An interesting observation with regard to NCR and .0. I recall a Customer
who had a large retail chain. VAXes in Central IS, and NCR Cash registers
in the stores. THey wanted to buy several hundred small vaxes to place in
the stores, because we didn't have anything off the shelf that talked the
Cash registers protocol, and the account rep didn't think that CSS would
be interested in a custom solution...
sigh...
|
1321.4 | Honeywell..Unisys. | WILKIE::DESMARAIS | | Fri Dec 21 1990 11:52 | 12 |
| 2 + 2 doesn't alsways equal 4 Sometimes it equals less than the
individual.
Especailly in buyout and mergers..
I worked for Honeywell Information Systems when they bought out
General Electrics computer business.. I don't think Honeywell
is involved anymore What do they call it Bull..

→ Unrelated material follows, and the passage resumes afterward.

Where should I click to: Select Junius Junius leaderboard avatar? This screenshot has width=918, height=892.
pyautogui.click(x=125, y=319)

What about Burroughs .... Unisys...
Buyer beware!!
|
1321.5 | First principles | SDSVAX::SWEENEY | Patrick Sweeney in New York | Fri Dec 21 1990 14:19 | 14 |
| The discussion of potential acquisitions by Digital is fine as
long as no one represents themselves as having non-public information
regarding Digital or target companies.
High technology acquisitions have had a tough time. It's hard to think
of one that has really worked well since the 70's.

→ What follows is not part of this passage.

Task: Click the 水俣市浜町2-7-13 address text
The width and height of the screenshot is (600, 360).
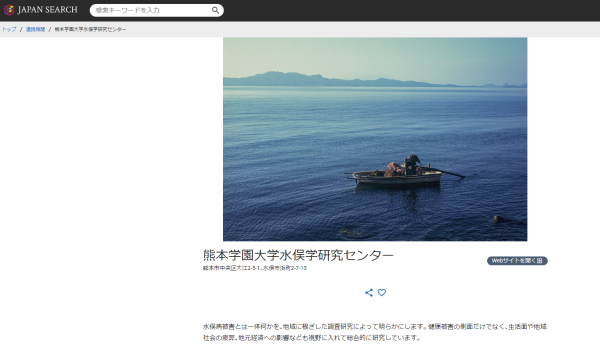Action: tap(285, 268)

One problem is the "assets go home at night" problem. There's quite a
bit discussion of what really are Digital's assets. Nominally it is
"cash", but plenty of companies have that. We've got engineers and
patents, product lines and sales and service people, and customers.
"What does Digital need" is the question to ask, not "What need of
Digital does a Digital acquisition of NCR satisfy"
|
1321.6 | | COOKIE::LENNARD | | Fri Dec 21 1990 14:39 | 1 |
| We'd better be careful...they might buy us out.
|
1321.7 | Think big | BEAGLE::BLOMBERG | | Sat Dec 22 1990 04:27 | 2 |
|
Why not THE merge of the century ... Digital Business Machines?
|
1321.8 | there is always US anti-trust laws to think about | CVG::THOMPSON | Does your manager know you read Notes? | Sun Dec 23 1990 18:53 | 12 |
| > Why not THE merge of the century ... Digital Business Machines?

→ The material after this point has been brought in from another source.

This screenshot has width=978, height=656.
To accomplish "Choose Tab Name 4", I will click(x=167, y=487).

The US government thought IBM was too big once and tried to break them
up. What makes you think they'd allow the two largest computer
companies in the world merge?
I agree with Pat that most of the big computer mergers haven't worked out
too well. There hasn't been enough of one company having the pieces the
other was missing. I don't see much good in Digital merging with
someone else now. What problem would that solve?
Alfred
|
1321.9 | | COMET::BRUNO | The Cereal Murderer! | Mon Dec 24 1990 01:05 | 8 |
| RE: <<< Note 1321.8 by CVG::THOMPSON "Does your manager know you read Notes?" >>>
> What makes you think they'd allow the two largest computer
> companies in the world merge?
We must stay current now. DIGITAL is no longer number 2.
Greg
|
1321.10 | by the time any merger could happen we'll be second again | CVG::THOMPSON | Does your manager know you read Notes? | Mon Dec 24 1990 22:09 | 6 |
| RE: .9 A temporary condition at best. I remember the Unisys merger
as well. We didn't stay behind them very long I don't expect us
to stay anything like third long enough to get in the habit of
thinking of us not being second.
Alfred
|
1321.11 | | NOTIME::SACKS | Gerald Sacks ZKO2-3/N30 DTN:381-2085 | Wed Dec 26 1990 08:33 | 4 |
| re .10:
The merger that made DEC #3 has already happened, hasn't it?
ICL and Fujitsu (or was it Hitachi?).
|
1321.12 | | LESLIE::LESLIE | Andy Leslie - *RE02 F/C3, 830 6723* | Wed Dec 26 1990 19:02 | 2 |
| Ayup, happened three months back.
|
1321.13 | Forget NCR - let's buy DEC | SHALOT::ROBB | Winners make Commitments | Wed Dec 26 1990 23:27 | 9 |
| Rather than buy NCR (let AT&T have em), why don't we buy Digital? Jeff
Vinyard has an intriguing idea about the employees all getting together
and buying DEC stock now that $100 will buy almost 2 shares. Then we
could let Ken be Ken and be free of the myopic pressures associated
with only measuring a company by its quarterly profits.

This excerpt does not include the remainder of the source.